Las Vegas Sun

April 20, 2024

John Katsilometes on the circuitous route one Hilarie took to the campaign of another Hillary

In 1992 Hilarie Grey worked as a volunteer in the San Fernando, Calif., headquarters of the Bill Clinton/Al Gore presidential campaign.

Naturally, that position led her to Las Vegas.

At the time, Grey, who grew up in the Los Angeles area, had just graduated from UC San Diego. One of her fellow volunteers was a professor and urban planner, Arnold Stalk. A few months after working on the campaign, Stalk moved to Las Vegas to take a job with the city government, where he would develop the plan for MASH Village, the now-defunct Las Vegas homeless services provider. Stalk encouraged Grey to apply for the position as development officer for the city, which she sought and got.

Fifteen years later Grey is the Nevada communications director of Sen. Hillary Clinton's presidential campaign.

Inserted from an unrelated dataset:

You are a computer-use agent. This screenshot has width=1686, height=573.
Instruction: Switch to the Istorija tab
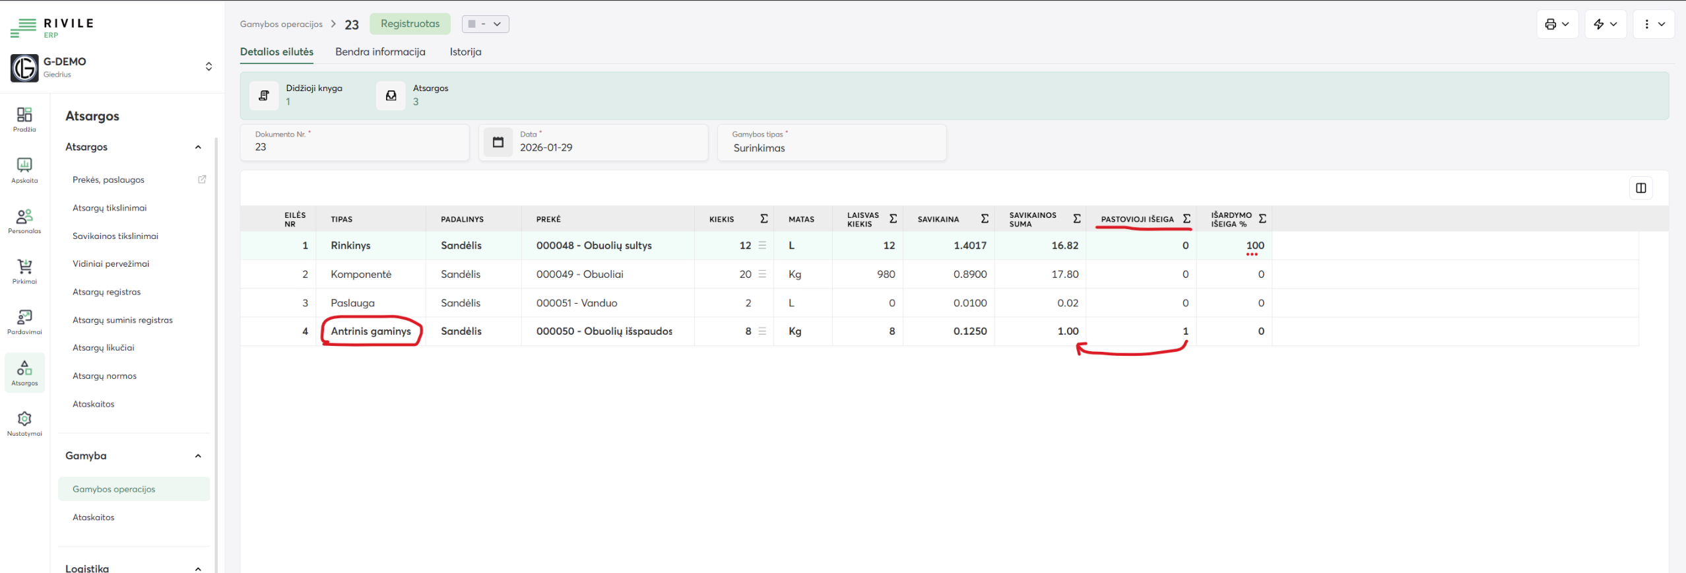click(465, 51)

"It has gone full circle for me in Las Vegas," she said Monday, the start of her second week with the Clinton campaign. Grey isn't one to seek media attention but has been around the press since she arrived in Las Vegas, having worked as public information officer of McCarran International Airport and for former UNLV President Carol Harter and state Sen. Dina Titus during her gubernatorial run.

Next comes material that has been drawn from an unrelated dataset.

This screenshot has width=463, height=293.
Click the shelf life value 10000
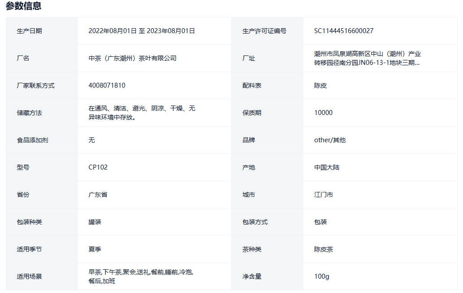[x=323, y=113]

And of her coincidental first name, Grey says that as long as the respective spellings aren't confused, she is fine.

NoteMart

Stumped by the obvious, on Saturday CBS missed a chance to tie in UNLV's NCAA tournament game against Wisconsin with music by an authentic Las Vegas band. The cut-away music the network used after its halftime report was Franz Ferdinand's "Do You Want To." Anything by the Killers, especially "All the Things That I Have Done," would have been a more inspired choice. ...

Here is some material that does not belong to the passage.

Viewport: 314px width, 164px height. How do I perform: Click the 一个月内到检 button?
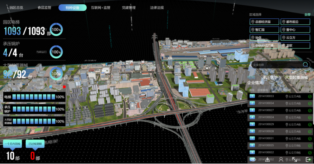pos(12,144)
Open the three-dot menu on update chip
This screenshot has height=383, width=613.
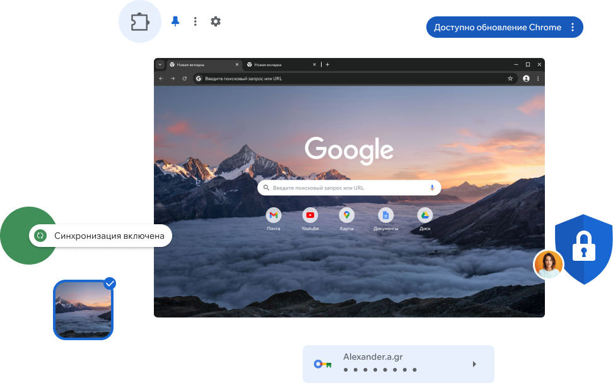pos(572,27)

Noted on the official Web site for the Downtown Cocktail Room in the burgeoning "Fremont East" district is a list of entertainment options for private events: They are, "DJ, Live Percussionist, Impersonators, Models, Live Band, Contortionists, Dancers, Little People." My kind of conga line ...

Relentless multimedia personality Wayne Allyn Root has merged his company, WinningEdge, the nation's only publicly traded sports handicapping company, with ProGames Network, a subsidiary of MobilePro Corp., a $100 million-per-year cell phone company. Root, author of the book, "Millionaire Republican," and a cable chat-show staple, stands to make out quite nicely on the deal. ...

On our menus: Nerve Ana, the '90s-themed club at Polly Esther's offers the cocktail "Ricky Martin Not Straight ... Up." ...

No relation: The International Pizza Expo begins today and runs through Thursday at the Las Vegas Convention Center. Flipping the dough and nipping the sauce be Kathy Lyons of Georgetown, Ky., owner of Fat Kats Extreme Pizza. Her pizza was named Best Pizza in the Midwest by the trade magazine Pizza Today (but not pizza every day, or you will be indeed be a fat Kats). ...

Hint: The owner is in this column: Plate on a silver Infinity, HLARIUS.